Le mécon­ten­te­ment aug­men­tait par­mi les mineurs ; les gré­vistes du Pas-de-Calais refu­saient l’ar­ran­ge­ment accep­té par Bas­ly et les autres délé­gués du Syn­di­cat. On atten­dait le vote du Par­le­ment sur le pro­jet de loi Dura­four, ce qui pou­vait déclen­cher la grève de toute la cor­po­ra­tion du sous-sol. Dans ce cas, un car­tel inter­fé­dé­ral devait, à l’ins­tar des Anglais réunir l’ef­fort des prin­ci­pales fédérations.

Presque toutes ces grèves étaient dans leur plein vers le 7 juin. À ce moment, on pou­vait croire à l’es­sor d’une grève géné­rale. Cer­taines craintes en per­çaient dans les jour­naux bour­geois. Dans les réunions syn­di­cales, quelques révo­lu­tion­naires la récla­maient à grands cris. D’autres syn­di­qués, au contraire, décla­raient que le mou­ve­ment n’a­vait pour but que les inté­rêts stric­te­ment cor­po­ra­tifs. Ceux-ci, d’ailleurs, jouaient sur les mots : où s’ar­rêtent les inté­rêts corporatifs ?

Le mani­feste confé­dé­ral lui-même for­mu­lait quelques reven­di­ca­tions poli­tiques, comme repré­sen­tant les inté­rêts de la classe ouvrière :

  • Amnis­tie ;
  • Démo­bi­li­sa­tion ;
  • Ces­sa­tion de toute inter­ven­tion mili­taire à l’étranger ;
  • Conclu­sion rapide de la paix.

Mais des for­mules sem­blables res­tent lettres mortes si elles ne sont pas appuyées par une pro­pa­gande active. Il semble que le mani­feste confé­dé­ral devait s’en­tendre comme mani­fes­ta­tion pla­to­nique, sans plus. Cer­tains ne l’en­ten­dirent pas ain­si et récla­mèrent vivement.

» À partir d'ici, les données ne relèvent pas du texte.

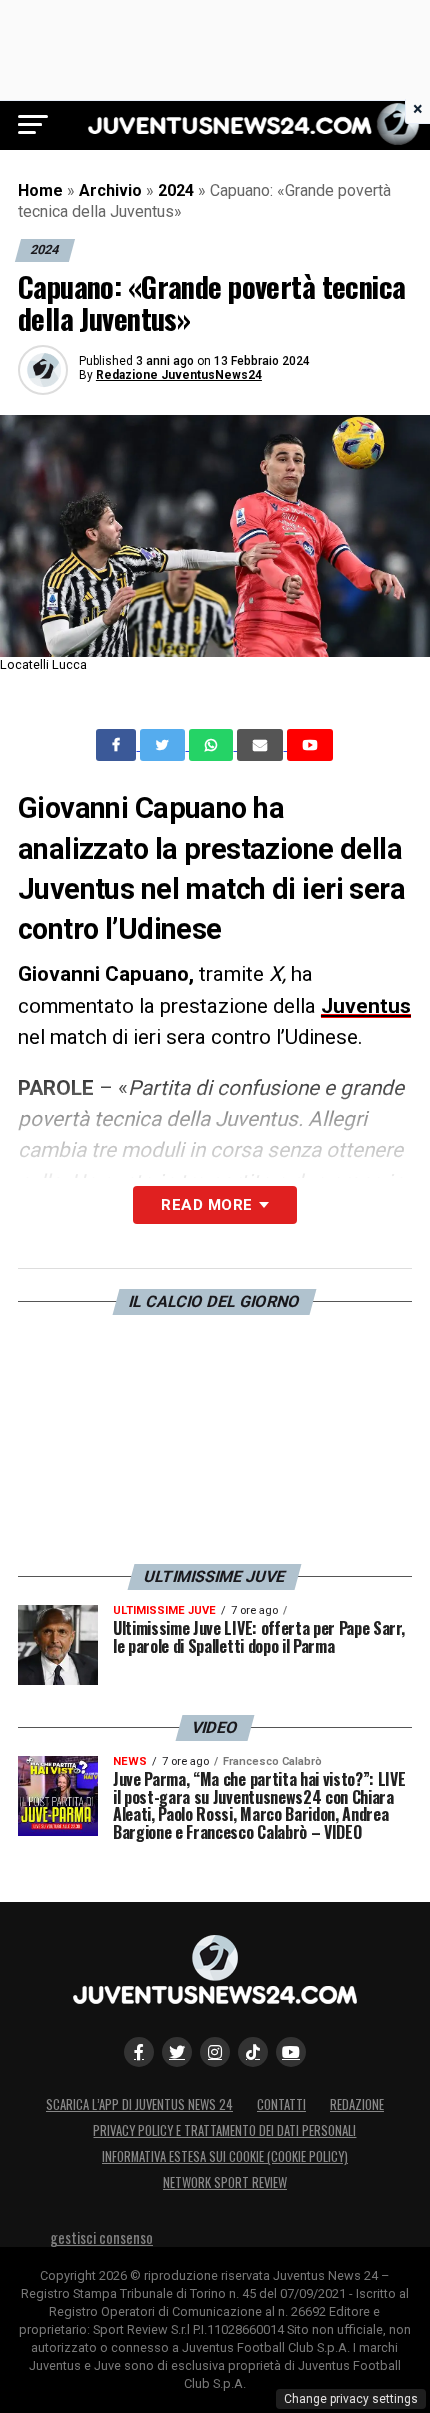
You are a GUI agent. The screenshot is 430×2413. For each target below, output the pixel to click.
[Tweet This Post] (164, 745)
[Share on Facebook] (118, 745)
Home (40, 190)
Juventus (366, 1006)
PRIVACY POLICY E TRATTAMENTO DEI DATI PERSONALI (224, 2130)
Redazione (357, 2104)
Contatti (281, 2104)
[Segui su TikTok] (253, 2052)
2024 (176, 190)
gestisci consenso (101, 2237)
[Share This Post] (213, 745)
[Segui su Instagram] (215, 2052)
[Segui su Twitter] (177, 2052)
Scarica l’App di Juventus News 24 (139, 2104)
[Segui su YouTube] (291, 2052)
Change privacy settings (351, 2399)
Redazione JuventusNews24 (179, 375)
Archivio (110, 190)
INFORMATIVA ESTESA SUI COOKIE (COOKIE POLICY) (225, 2156)
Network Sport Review (225, 2182)
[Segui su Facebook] (139, 2052)
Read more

On a l’im­pres­sion qu’il y eut à ce moment une hési­ta­tion devant la pos­si­bi­li­té d’un bou­le­ver­se­ment social.

À vrai dire, qu’au­rait-on fait ?

On a pour­chas­sé l’i­déa­lisme parce qu’il est bien gênant pour des fonc­tion­naires syn­di­caux. Et on a ain­si favo­ri­sé le déve­lop­pe­ment des appé­tits. Pour beau­coup, la révo­lu­tion consis­te­rait à prendre la place des bour­geois et à vivre à leur tour en para­sites ; ceux qui ont plus d’am­bi­tion, se voient déjà dic­ta­teurs et des­ti­nés à faire le bon­heur du peuple. Pour les autres, qui n’en­vi­sagent même pas un chan­ge­ment social, toute action a sim­ple­ment pour but de gagner davan­tage ; ils n’ont pas encore com­pris que le coût de la vie s’é­lève en même temps.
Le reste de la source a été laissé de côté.